Blogの増殖で変わる世界について考えるについて考える

Blogの増殖で変わる世界について考える:CNET Japan – 梅田望夫・英語で読むITトレンド

様々な職業について、独自の情報ソースと解釈スキームを持ち、一線で仕事をしているそういう連中が、「俺もやってみるか」とカジュアルに情報を発信し始めれば、それは面白いに決まっているのである。

まぁ、全体として、英語圏のBlogというのは、そんな雰囲気になっている。

 独自の情報ソースを持っている人がその情報を発信するのなら面白くなるだろう。日本のblog(ウェブ日記)で発信される独自情報の大半は私小説的な日常であって、「情報発信」とはいいがたい(それでも、ポータル風サイトよりはるかに面白いが)というのが日本の現状だろう。
 しかし、オリジナルの情報ソースを持っているからといって、それを発信できるのか疑問だ。日本で、そういうサイトとしてPOBoxの作者のサイトや自分でジェットエンジンを作ってしまったバイク屋さんのサイトがあったけど・・・

スター誕生ってほどのことではないが、在野の「writing talent」がBlogによって発掘される話。

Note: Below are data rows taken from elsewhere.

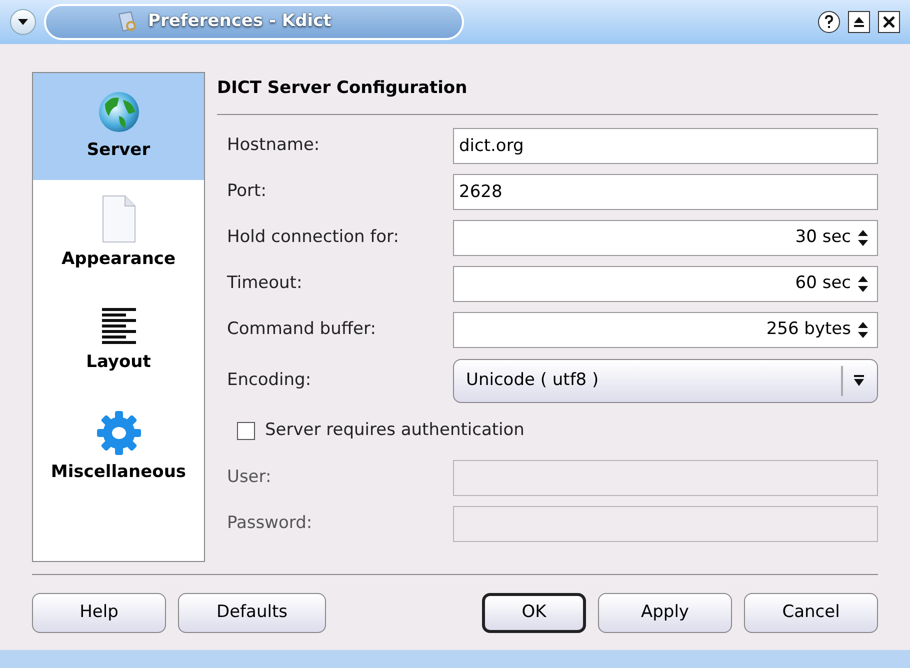 The width and height of the screenshot is (910, 668). What do you see at coordinates (666, 330) in the screenshot?
I see `spin-box: 256 bytes` at bounding box center [666, 330].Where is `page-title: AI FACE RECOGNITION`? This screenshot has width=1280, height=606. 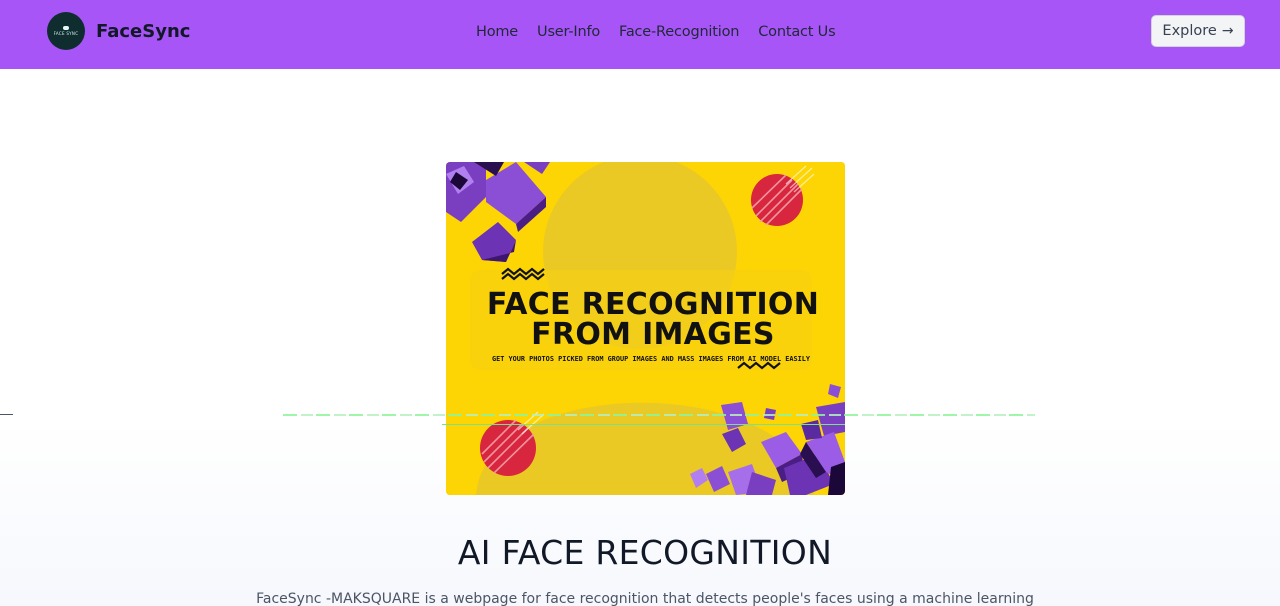
page-title: AI FACE RECOGNITION is located at coordinates (645, 552).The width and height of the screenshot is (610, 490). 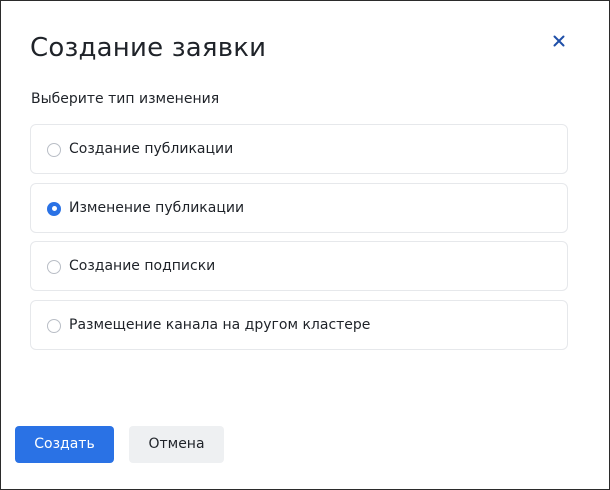 What do you see at coordinates (176, 444) in the screenshot?
I see `cancel-button: Отмена` at bounding box center [176, 444].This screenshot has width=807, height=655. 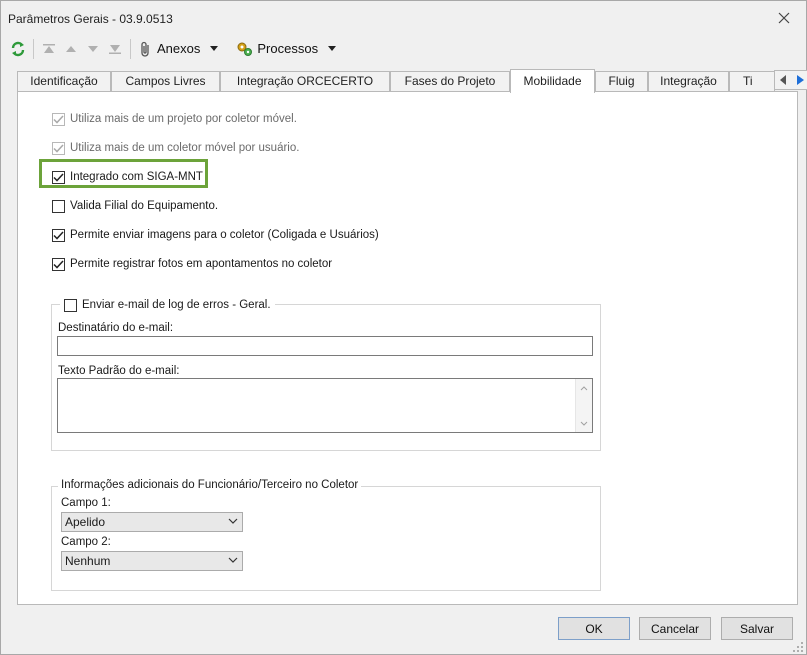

アメリカ人好みの話だが、ジャーナリズムの業界構造そのものが変化するのではなく、その業界で働くためのパスが多様化しているというのが記事の

 これは、俺がそうなるという意味ではなく、ありそうな気がする。原稿用紙を用意して投稿用の文章を書くことは敷居が高くても、blogツールならば書き始める時の「初めの一歩」がやりやすくなるから。ピラミッドの底辺が広がれば上位は高くなる可能性がある。既に日本でも、ウェブ日記出身の作家は現れた。エロ関係に限定されるのが日本の現状と限界ではあるが(単に俺が見落としているだけかもしれないが)・・・
 ただ、雑誌や新聞で散見するひどい文章を書く「記者」なんかより、まともな文章を書ける人が幾らでもいることは有名どころのblogサイトを読めば一目瞭然。新聞社・雑誌社に就職した有名大学出身の受験勝者みたいな人間全てがまともな文章を書けるという保証はない。むしろ、大半がダメといっても構わない。こういった、適性の必要な職業へのパスとしてblogが使われれば、マスコミの文章もましになると思われるし、そうなって欲しい。マスコミ志望の人間が自分のblogの質でアピールできるようになればいいのにと思う。

さて最後に、そういうふうに質の高いBlogが増殖している(と同時に関心のないBlogもその1000倍、1万倍くらい多く増殖している)、また質の高いBlogの中でも自分に関心のないテーマの書き込みのほうが大半、という現象を前にして、これからどんなふうにうまく時間を使って、自分にとって面白いもの、意味あるものを抽出して読むことができるのか、という悩みに行き着くのである。

 これは大きな問題だ。MyBlogJapanが出来たときに、タイトルを表示してくれるので効率的になった。しかし、それは一時的だった。一日あたりの登録リストは数百になっているので、全部の内容を読むのはもちろん、タイトルを読むことも難しくなった。タイトルから中身を類推して「当たり」に巡り会う確率も大きく減ってしまった。
 これに拍車を掛けるようになったのが、blog版spamともいうべきblog型広告だ(例:ひかりTOKUX2情報局)。「エロスパム分析でもしているのかな?」と思ってクリックしたら、単なるエロ広告をblogのエントリにしているだけの業者だった。困るのは、実際にそんな切り口で面白いサイトもあるということだ。
 このサイトのような純粋なノイズ以外にも、タイトルで中身が分からないものや、タイトルをつけていないエントリも「当たり」を見つける確率を下げてしまう(仮にそのエントリが高品質であっても、タイトルだけで素通りしてしまう可能性が高くなった)。日記才人(旧日記エンジン)が、カテゴリ分けを行ったのと同じように、カテゴリ別新規登録リストを作るしかないかもしれない。
 さらに難しいのが、誰にとって「高品質か」だ。俺がお気に入りのサイトが全ての人にとって素晴らしいという保証はない。むしろ、その人のブックマークやリンクリストは個性に溢れていると思う。評価も当然違うし、そうあるべきだ。
 ただ、これは本や雑誌、テレビ、ラジオ・・・ウェブサイト、全ての情報メディアにあてはまる問題かもしれない。「どこかのサイトのリンクリストからたどったページが面白かったのにURLを忘れて見あたらない」というのはよくある。本や雑誌は、特定の出版者や作家をに絞ってウォッチしているのが現実だろうからね。
 blogもウェブサイトや日記サイトと同じ道を歩むような気がしてきた。それは一言「玉石混交」。いい情報に出会うこともあるが極めて希。しかし、必ずそこにあると信じて読み続けない限り出会うことは出来ないということだ。